The keystone of Dario Ringach's claim about his intuitive sense that we ought to always choose a human over another animal was illustrated by him at his recent lecture in Madison. He showed a slide that looked something like this this:
He makes the simple claim that the only moral option would be to save the child from the burning house and leave the mouse behind to be burned to death.
That's fine, but he could have used other examples, like this one:
A more germane image would have been one like this:
Ringach says things like: "... those working with animals also feel in such a way, but they also feel for the mothers that fight breast cancer, the children with leukemia, the elderly with Alzheimer’s or Parkinson’s."
"While searching for answers to difficult problems (such as developing a cure for cancer), it is expected for many paths to lead to dead ends..."
"... cancerous tumors can certainly be grown in humans as they are in mice, but we do not consider the practice morally acceptable."
"... if you learn that a member of your family has terminal cancer, you will suffer in ways that a mouse cannot comprehend.

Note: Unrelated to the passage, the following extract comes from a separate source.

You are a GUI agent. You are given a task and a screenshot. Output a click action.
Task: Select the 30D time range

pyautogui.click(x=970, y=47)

If you are exposed to the sights of millions of children with AIDS in Africa, you will suffer in ways monkeys cannot understand. This is real suffering and it should matter to you."

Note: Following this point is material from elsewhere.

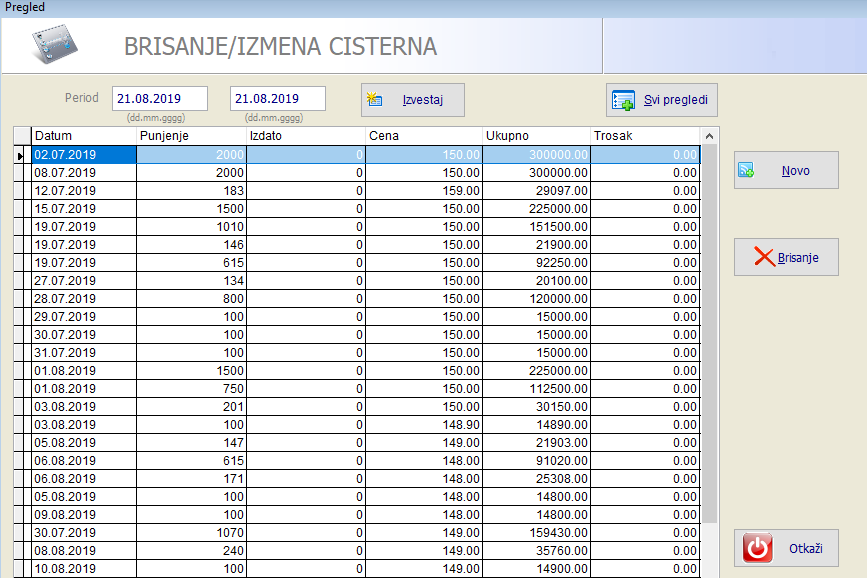
Task: Click the Trosak column header
Action: (645, 136)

And he is entitled to his opinions. But his frequent appeals to mothers, children, and cancer, particularly cancer, are indeed odd when considered against the backdrop of his own research. Interestingly, when he was asked various questions, he said more than once something like: "Well, I don't do those things," or "I'm not talking about product testing on animals." Indeed. But he wasn't talking about the things he does do either. This image fairly demonstrates his actual practice:
It looks like the hundreds or thousands of humans in the burning skyscraper matter less to Ringach than the people who might be trapped in the smoking house. He must really hate people. Why else would he decide to spend his time working on theoretical details about ocular dominance rather than try to find a way to cure some mother's baby of cancer? Why does he talk primarily about the diseases that frighten people rather than his actual work? Maybe he intuitively recognizes that most people wouldn't be so quick to choose the human over a mouse, or a dog?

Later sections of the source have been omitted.